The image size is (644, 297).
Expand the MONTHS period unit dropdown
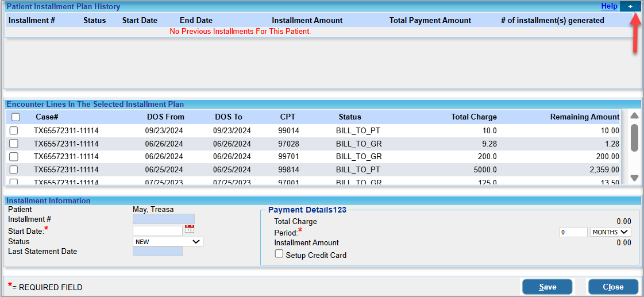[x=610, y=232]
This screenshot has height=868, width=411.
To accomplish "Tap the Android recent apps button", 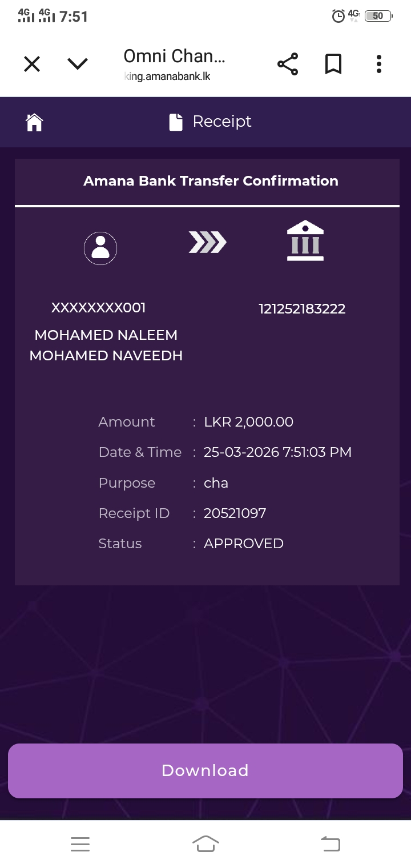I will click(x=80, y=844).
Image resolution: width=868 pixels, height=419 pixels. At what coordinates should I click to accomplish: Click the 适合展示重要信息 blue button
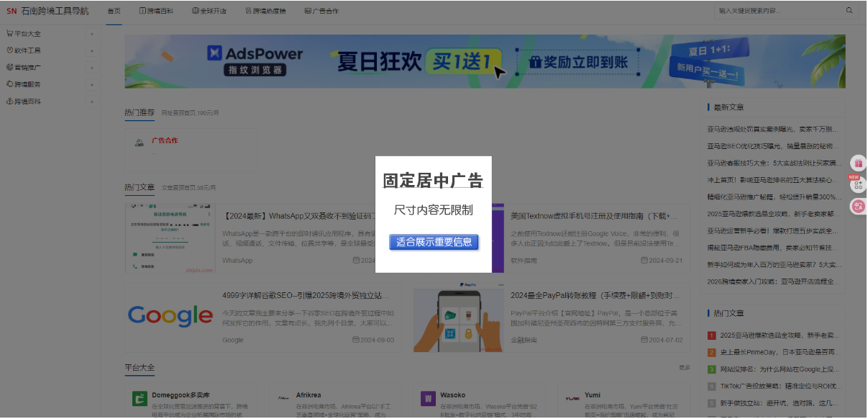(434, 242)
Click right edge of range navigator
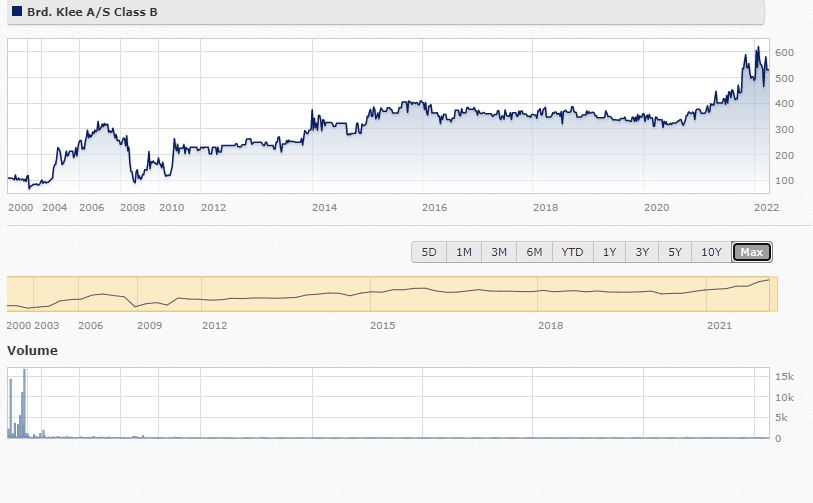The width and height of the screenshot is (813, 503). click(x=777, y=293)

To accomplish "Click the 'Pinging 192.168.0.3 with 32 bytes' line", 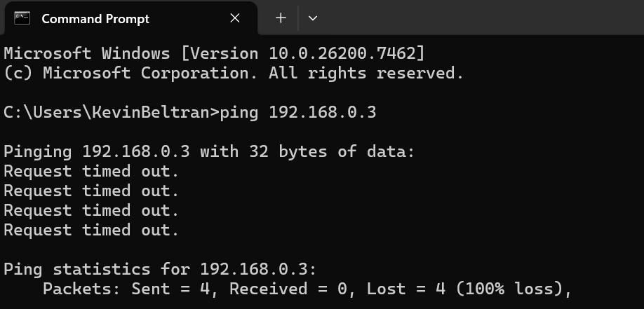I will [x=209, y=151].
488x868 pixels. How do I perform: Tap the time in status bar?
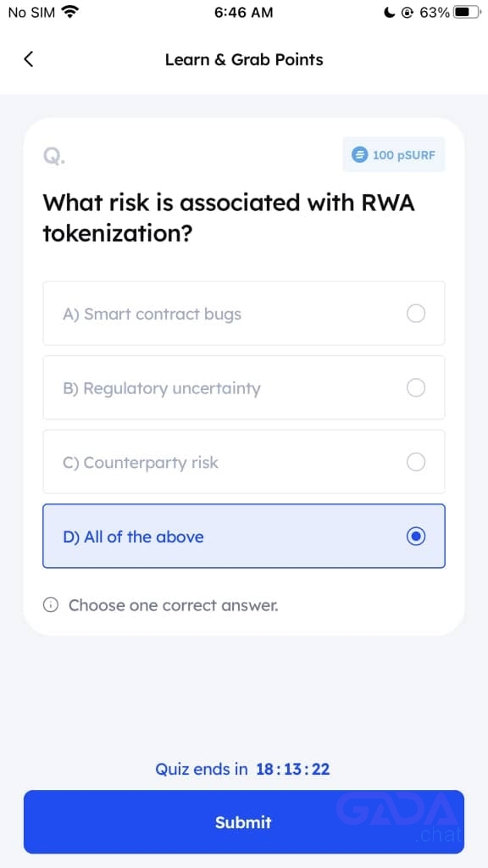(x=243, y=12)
* * *
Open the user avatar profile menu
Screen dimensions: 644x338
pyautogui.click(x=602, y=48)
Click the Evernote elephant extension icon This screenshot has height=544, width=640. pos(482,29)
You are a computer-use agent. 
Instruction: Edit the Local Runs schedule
...
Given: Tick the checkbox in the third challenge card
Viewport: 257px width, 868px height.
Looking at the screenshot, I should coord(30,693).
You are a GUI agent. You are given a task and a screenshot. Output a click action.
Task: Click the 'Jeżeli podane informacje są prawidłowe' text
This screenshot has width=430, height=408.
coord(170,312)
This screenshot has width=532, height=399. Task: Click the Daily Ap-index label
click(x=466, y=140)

Problem >> Would you copy out exactly the lines above that start at the one containing "Open the user avatar profile menu" and end at the one containing "Instruction: Edit the Local Runs schedule", inclusive?

Expected answer >>
Open the user avatar profile menu
Screen dimensions: 644x338
pyautogui.click(x=602, y=48)
Click the Evernote elephant extension icon This screenshot has height=544, width=640. pos(482,29)
You are a computer-use agent. 
Instruction: Edit the Local Runs schedule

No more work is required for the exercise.